Mitochondrial Isolation and mtDNA Extraction
Mitochondria from human myotubes were isolated with an adapted protocol described elsewhere (Mercer et al., 2011). Cells were trypsinized with Trypsin-2.5% EDTA and resuspended in PBS. Cells were resuspended in swelling buffer (10 mM NaCl, 1.5 mM MgCl2 and 10 mM Tris-HCl, pH 7.5 all from Sigma-Aldrich) and were allowed to swell for 5 min on ice. Cells were then homogenized seven times with a 7-ml glass homogenizer and sucrose concentration was adjusted to 250 mM. Nuclei were sedimented by centrifugation at 1300 g for 3 min at 4°C. The supernatant containing the mitochondria was transferred to another tube and centrifuged at 15,000 g for 10 min at 4°C. The mitochondrial pellet was centrifuged for an additional 15 min at 15,000 g at 4°C. The mitochondrial pellet was resuspended in PBS and mtDNA was extracted using DNeasy Blood and Tissue Kit (Qiagen) and quantified using Qubit dsDNA HS Kit (Life Technologies).

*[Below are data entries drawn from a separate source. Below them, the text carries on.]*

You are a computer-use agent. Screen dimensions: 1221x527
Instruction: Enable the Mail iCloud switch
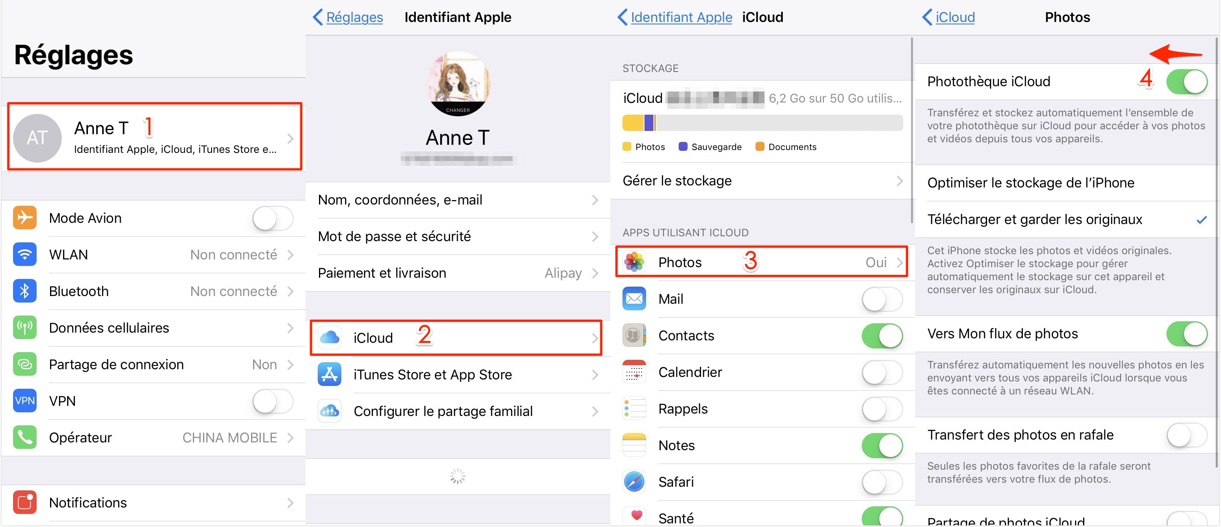click(x=882, y=299)

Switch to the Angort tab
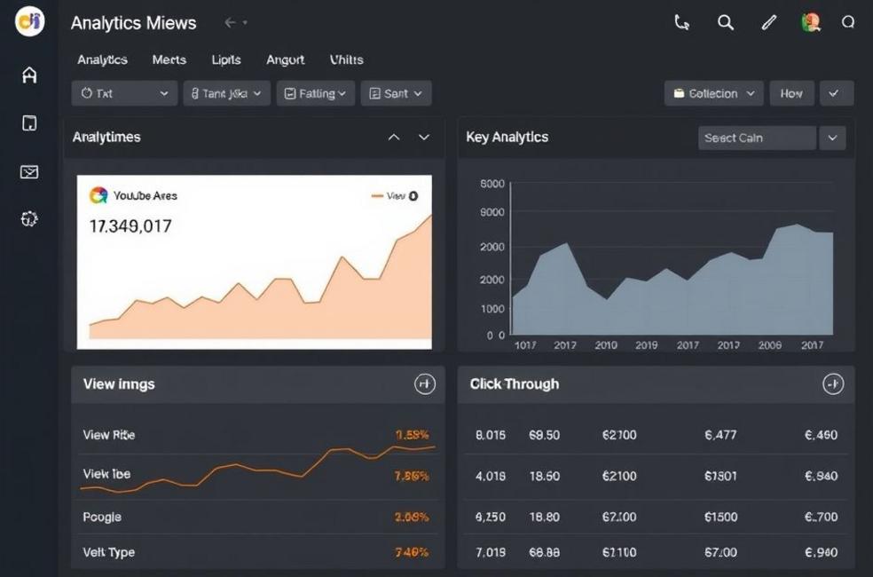point(285,59)
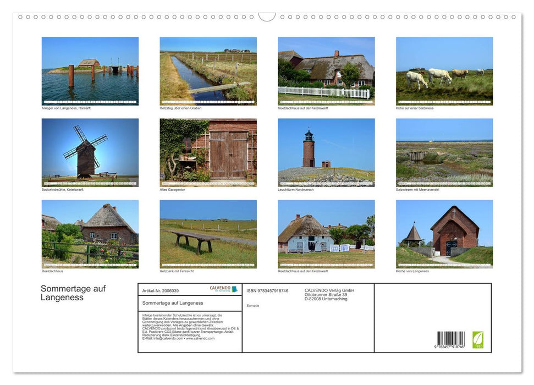Click the ISBN barcode

(450, 339)

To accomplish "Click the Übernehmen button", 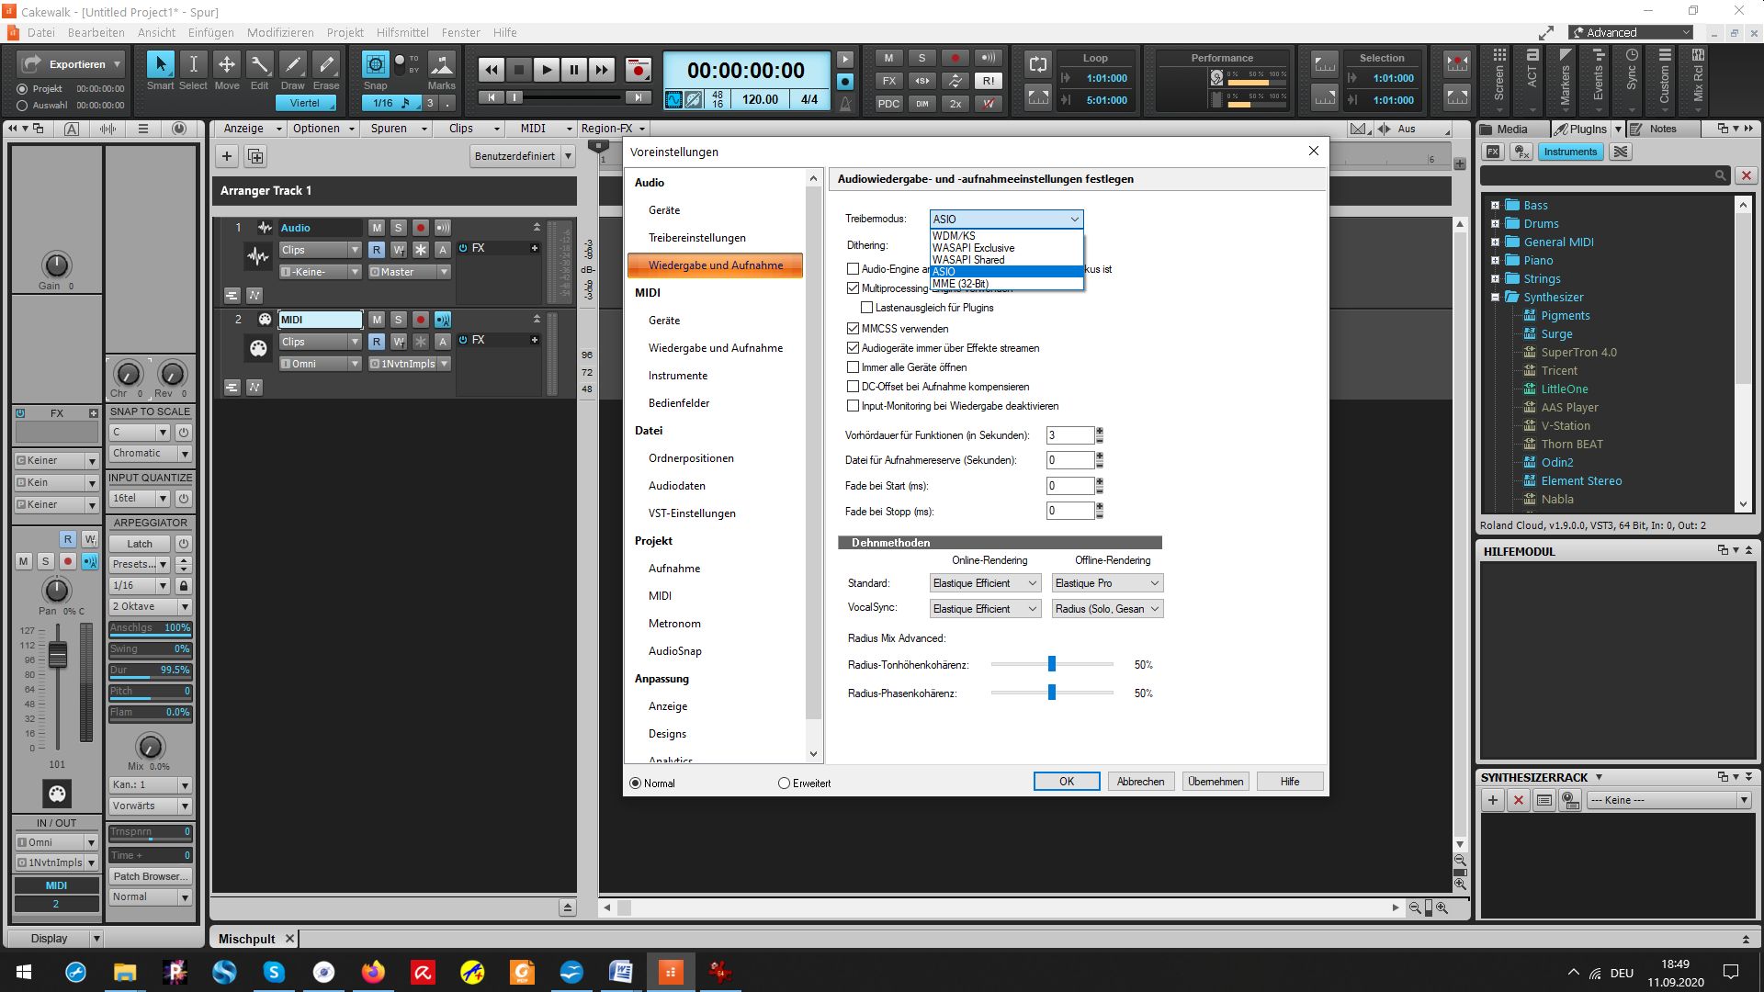I will [x=1215, y=782].
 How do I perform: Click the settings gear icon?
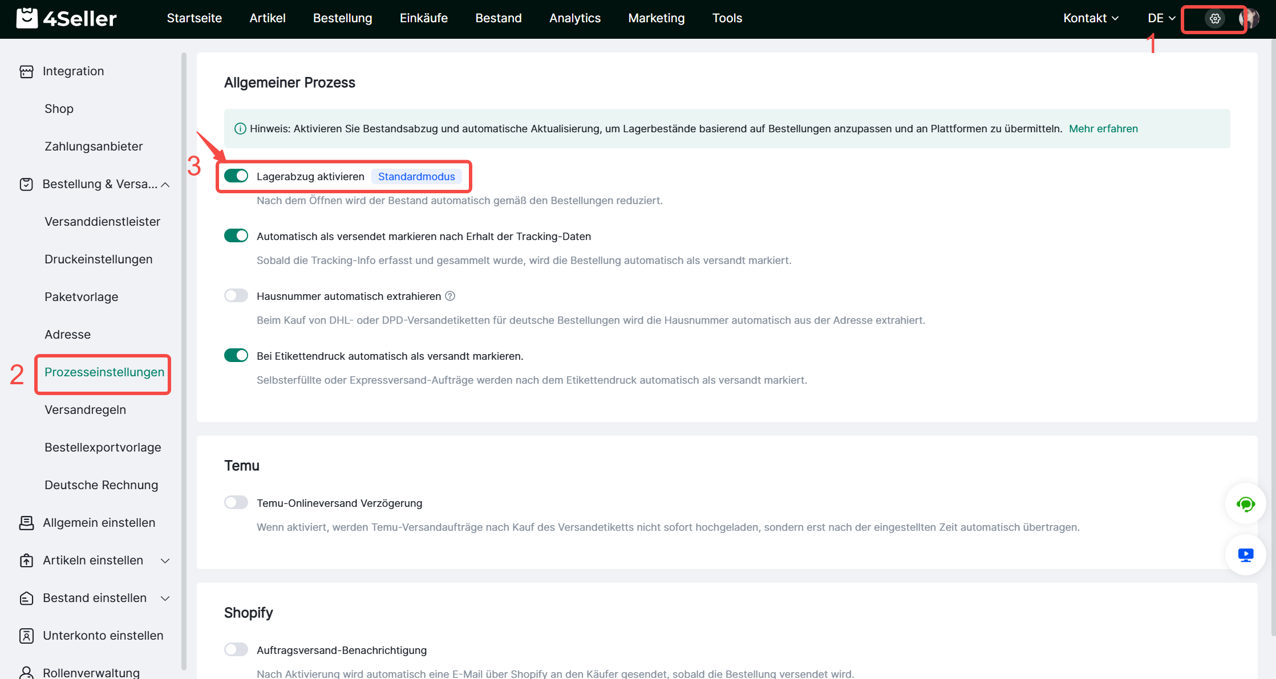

Mitochondria from mouse gastrocnemius were isolated using an adapted protocol described elsewhere (Lanza and Nair, 2009). The muscle was placed immediately into ice-cold muscle homogenization buffer (100 mM KCl, 50 mM Tris-HCl, 5 mM MgCl2, 1.8 mM ATP, and 1 mM EDTA pH 7.2, all from Sigma-Aldrich). Fat and connective tissues were removed, and the muscle was minced. Muscle pieces incubated for 2 min in 1 mL of protease medium [1 mL homogenization buffer and 5.66 mg protease from Bacillus licheniformis, 10.6 U/mg (Sigma-Aldrich)], washed twice with 3 mL of homogenization buffer, and transferred to a homogenizer containing 4 mL of homogenization buffer. The muscle was homogenized using a motor-driven homogenizer for 5 min at 150 rpm with slow vertical plunger movements. The homogenate was then centrifuged at 900 g for 5 min at 4°C. The supernatant containing the mitochondria was collected, and centrifuged a first time at 900 g for 5 min 4°C and a second time at 10,000 g for 5 min at 4°C to pellet the mitochondria. The pellet was washed once with homogenization buffer, and centrifuged for 5 min at 9,000 g at 4°C. The mitochondrial pellet was finally resuspended in PBS and mtDNA was extracted using DNeasy Blood and Tissue Kit (Qiagen). RNase A (Qiagen) treatment was included in the protocol.
Restriction Enzyme Treatment
Genomic DNA was either untreated or treated with BamHI restriction enzyme (New England Biolabs, cat # R0136) to obtain circular or linearized mtDNA. BamHI recognize and cuts G/GATCC, which is found only at one site in the human mitochondrial DNA at position 14258. The DNA was treated for 4 h at 37°C according to the recommendations from the manufacturer.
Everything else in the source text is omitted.